→ **Bereitgestellter Text**:
○ ○ ○ ○

Die System-Konfiguration erstreckte sich ebenfalls auf einige wenige Dateien, von denen die meisten im Wurzelverzeichnis der Bootpartition lagen und verschiedene Nutzerprofile gab es schlicht nicht.
Es gab also kaum die Möglichkeit den Überblick zu verlieren.

Win1/2/3


Die ersten Versionen von Windows führten ein neues System ein. Soweit möglich sollte jedes Programm seine Config als INI-Datei ablegen.
Leider krankte das Ganze etwas an der nötigen Rückwärtskompatibilität. Eine Alternative war ja auch nicht gerade einfach möglich, Windows war nur ein grafischer Aufsatz auf DOS und DOS-Programme wurden täglich verwendet.
Weiterhin stellte es sich als problematisch heraus dass viele Programme ihre Daten im Systemverzeichnis ablegten. Ab ein paar hundert Dateien in einem Verzeichnis wird es halt schwer den Überblick zu bewahren. Dass dieses Verzeichnis das selbe war, in dem wichtige Systemdateien lagern machte die Situation auch nicht unbedingt besser.

Win95/98/ME


Nach dem ganzen Durcheinander mit vielen elendig langen, flachen INI-Dateien wollte Microsoft ein neues System einführen. Diesmal handelte es sich um eine zentrale Konfigurations-Datenbank in der jedes Programm seine Daten ablegen sollte.
Grundsätzlich war die Idee nicht ganz schlecht, richtig aufgebaut hätte es zu einem ziemlich schnellen System werden können, in dem alles an einer Stelle in einer gut geordneten Form liegt.
Aber: Microsoft failed again!
Die Struktur war ein reines Fiasko, viele Programme legten ihre Daten an mehreren Stellen ab, kryptische Reg-Keys machten das Ganze grauenvoll lesbar und überhaupt bildeten sich Zweige in denen hunderte Einstellungen einfach flach nebeneinander geworfen wurden.
Zusätzlich musste natürlich die gleiche Datei für alle Nutzer herhalten, zwar gab es eine primitive Rechteverwaltung aber wenn man z.B. die Daten eines Nutzers von einem anderem Rechner importieren wollte, konnte man sich höchstens über Im-/Exporte als ein INI-ähnliches Format etwas zurechtbasteln (.reg-Dateien).
Auch Backupmöglichkeiten waren etwas sehr rar bis praktisch nicht sinnvoll zu realisieren.

○ ○ ○ ○

→ **Datensätze**:

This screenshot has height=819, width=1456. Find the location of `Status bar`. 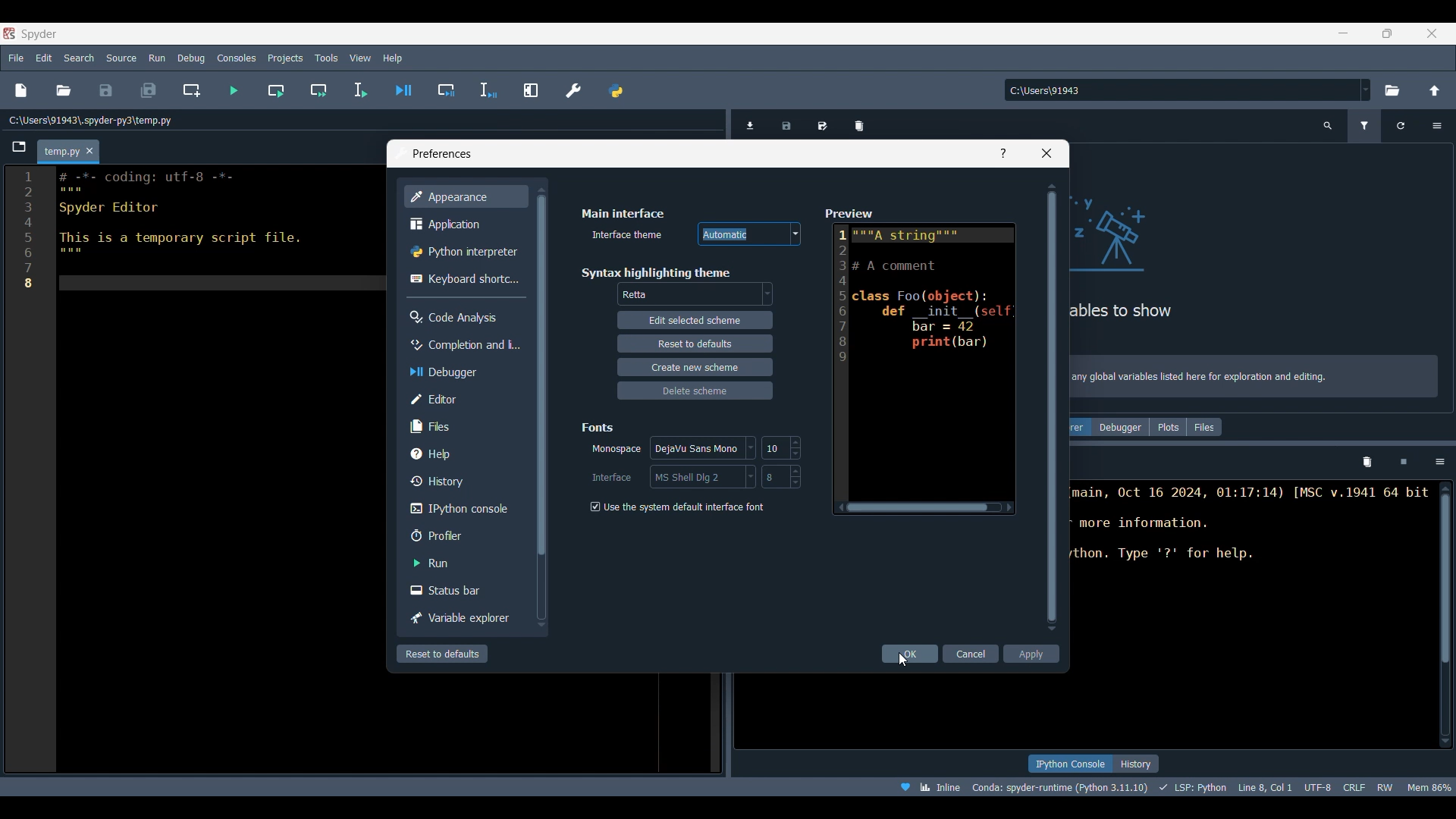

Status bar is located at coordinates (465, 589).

○ ○ ○ ○

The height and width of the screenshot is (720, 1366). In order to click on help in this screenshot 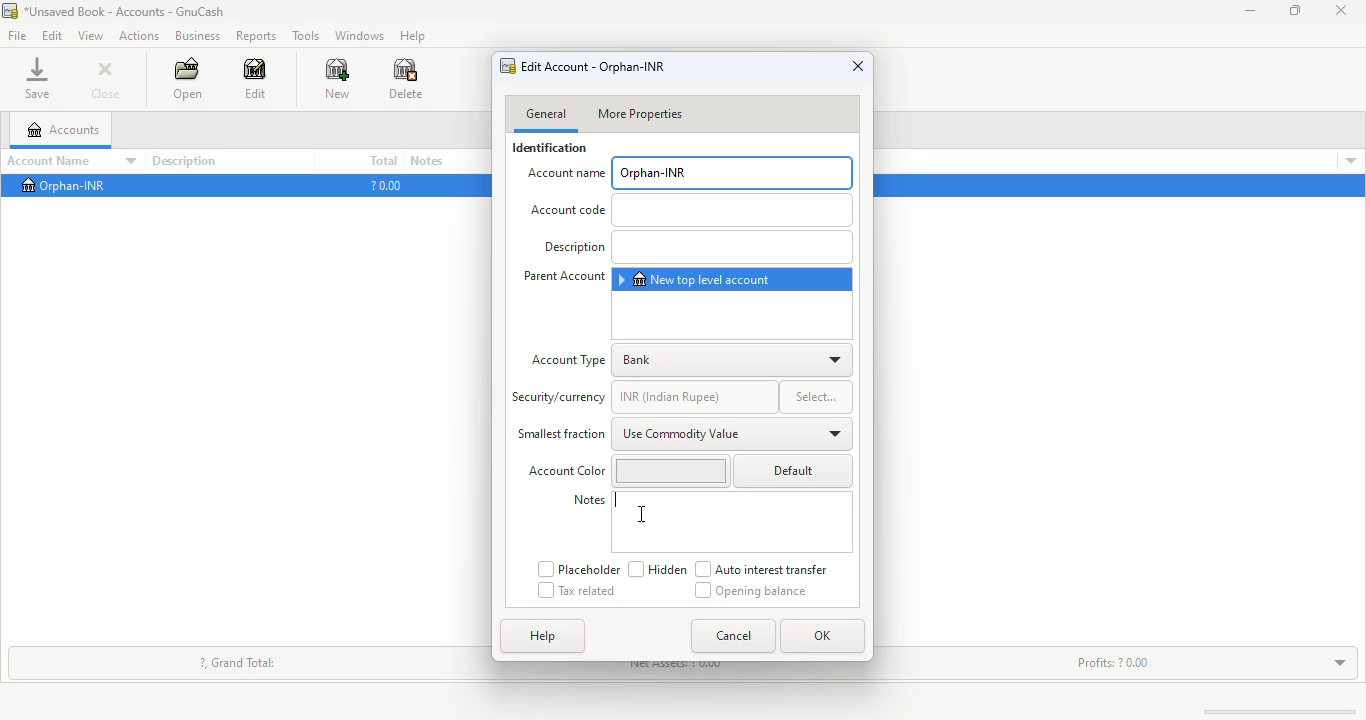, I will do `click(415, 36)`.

○ ○ ○ ○

→ **Deine Aufgaben**:
1. Beantworte die folgenden Fragen zum Text über die Windows-Konfiguration.
(a) In welcher Form sollte bei den ersten Windows-Versionen jedes Programm seine Konfiguration ablegen?
(b) Worauf war Windows damals laut dem Text nur ein grafischer Aufsatz?
(c) Welches neue System wollte Microsoft mit Win95/98/ME einführen?
2. Zitiere aus dem Text über die Windows-Konfiguration wörtlich den Abschnitt zwischen „Es gab also“ und „wurden täglich verwendet.“, beide eingeschlossen.

→ **Antworten**:
1.
(a) Als INI-Datei.
(b) Auf DOS.
(c) Eine zentrale Konfigurations-Datenbank, in der jedes Programm seine Daten ablegen sollte.

2.
Es gab also kaum die Möglichkeit den Überblick zu verlieren.

Win1/2/3


Die ersten Versionen von Windows führten ein neues System ein. Soweit möglich sollte jedes Programm seine Config als INI-Datei ablegen.
Leider krankte das Ganze etwas an der nötigen Rückwärtskompatibilität. Eine Alternative war ja auch nicht gerade einfach möglich, Windows war nur ein grafischer Aufsatz auf DOS und DOS-Programme wurden täglich verwendet.